Azure / azureml-examples

Official community-driven Azure Machine Learning examples, tested with GitHub Actions.
https://docs.microsoft.com/azure/machine-learning
MIT License
1.73k stars 1.41k forks source link

Cannot invoke a batch deployment #2614

Open Z30G0D opened 1 year ago

Z30G0D commented 1 year ago

Operating System

MacOS

Version Information

azure-cli 2.50.0 *

core 2.50.0 telemetry 1.0.8

Extensions: ml 2.19.1

Dependencies: msal 1.22.0 azure-mgmt-resource 23.1.0b2

Python (Darwin) 3.10.13 (main, Aug 24 2023, 22:48:59) [Clang 14.0.3 (clang-1403.0.22.14.1)]

Steps to reproduce

When trying to invoke your azureml batch deployment example mnist for the torch model it fails. https://learn.microsoft.com/en-us/azure/machine-learning/how-to-use-batch-model-deployments?view=azureml-api-2&tabs=cli#about-this-example

JOB_NAME=$(az ml batch-endpoint invoke --name mnist-batch-dv --input https://azuremlexampledata.blob.core.windows.net/data/mnist/sample --input-type uri_folder --query name -o tsv)

Expected behavior

The job was supposed to run with the example data according to your tutorial.

Actual behavior

Getting the error:

Execution failed. User process '/azureml-envs/azureml_7594b3b934a904695f71542edf30f209/bin/python' exited with status code 42. Please check log file 'user_logs/std_log_0.txt' for error details. Error: Traceback (most recent call last): File "driver/amlbi_main.py", line 275, in <module> main() File "driver/amlbi_main.py", line 226, in main sys.exit(exitcode_candidate) SystemExit: 42

Azure Machine Learning Batch Inference Start [2023-09-02 09:59:18.451846] No started flag set. Skip creating started flag. Azure Machine Learning Batch Inference End Cleaning up all outstanding Run operations, waiting 300.0 seconds 2 items cleaning up... Cleanup took 0.14278292655944824 seconds Traceback (most recent call last): File "driver/amlbi_main.py", line 275, in <module> main() File "driver/amlbi_main.py", line 226, in main sys.exit(exitcode_candidate) SystemExit: 42

Addition information

It worked ok until last week (22nd August per my last check).

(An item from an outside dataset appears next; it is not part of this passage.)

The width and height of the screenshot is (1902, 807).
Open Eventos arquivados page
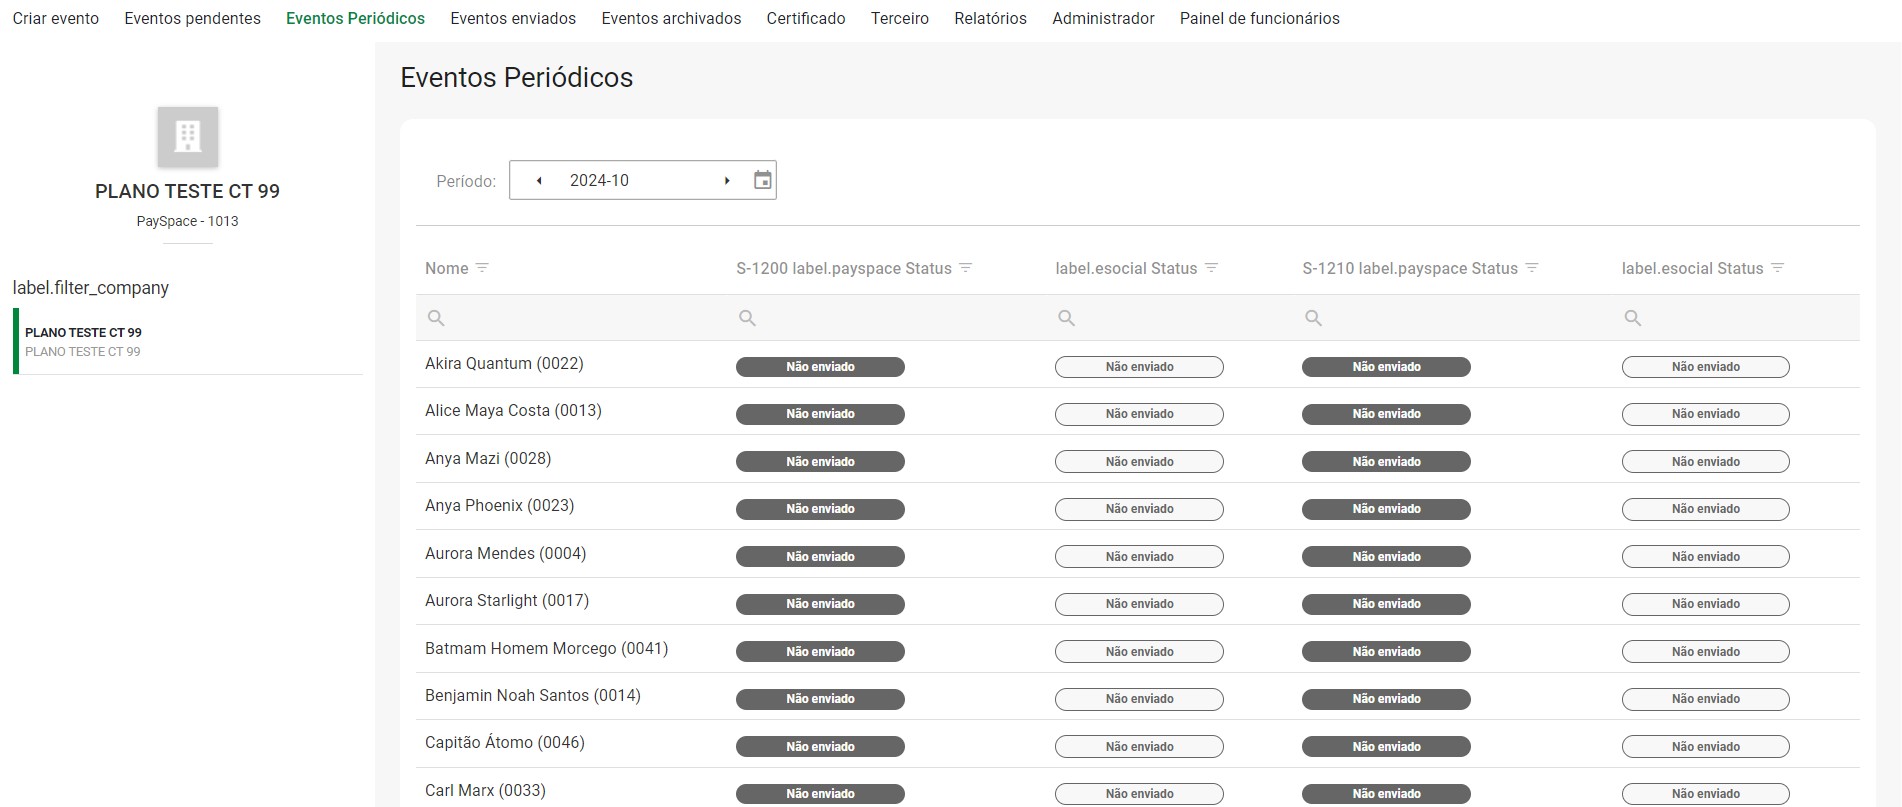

I noticed that something is wrong with the input to driver/amlbi_main.py which I can't find since its not open code.

It is getting the following --model $AZUREML_DATAREFERENCE_score_model/../ argument .

But two weeks ago the argument was: --model_name *** --model_version 1

chengyuliu-msft commented 11 months ago

Hi,

I am seeing the same error, and our customer is also encountering the same error. My customer case was that a mlflow model was deployed from UI and a batch job was submitted from UI and then the same error occurred.

mlflow==2.7.0

In my case, in beginning the jobs were marked as failed as there were errors in score.py that was customized, even though the model deployed in batch endpoint is mlflow model. user_logs folder had two std_logs (std_logs_0.txt and std_logs_1.txt). Both had the same error.

_Azure Machine Learning Batch Inference Start [2023-10-08 11:04:20.604801] No started flag set. Skip creating started flag. Azure Machine Learning Batch Inference End Cleaning up all outstanding Run operations, waiting 300.0 seconds 2 items cleaning up... Cleanup took 0.20161938667297363 seconds Traceback (most recent call last): File "driver/amlbi_main.py", line 275, in main() File "driver/amlbi_main.py", line 226, in main sys.exit(exitcodecandidate) SystemExit: 42

However, after fixing the issue in the socre.py, the jobs were completed. But under user_logs folder, there were the same two logs (std_logs_0.txt and std_logs_1.txt). But one of them (std_logs_1.txt) had simliiar error, but different exit code.

_[2023-10-08 13:30:58.311544] No started flag set. Skip creating started flag. Azure Machine Learning Batch Inference End Cleaning up all outstanding Run operations, waiting 300.0 seconds 2 items cleaning up... Cleanup took 0.1637425422668457 seconds Traceback (most recent call last): File "driver/amlbi_main.py", line 275, in main() File "driver/amlbi_main.py", line 226, in main sys.exit(exitcodecandidate) SystemExit: 41

image

What is this amlbi_main.py script ?

Z30G0D commented 11 months ago

Seems like it was fixed (execution graph for me was different than yours). This is an image of the previous execution graph, and it didn't work. Now it looks like what you wrote here and it works for me.

amlbi_main.py according to what I understand that uses your entire batch yml file. it integrates your data, environment and other args that you deployed into one python script that is running. It's not exposed to the public.

image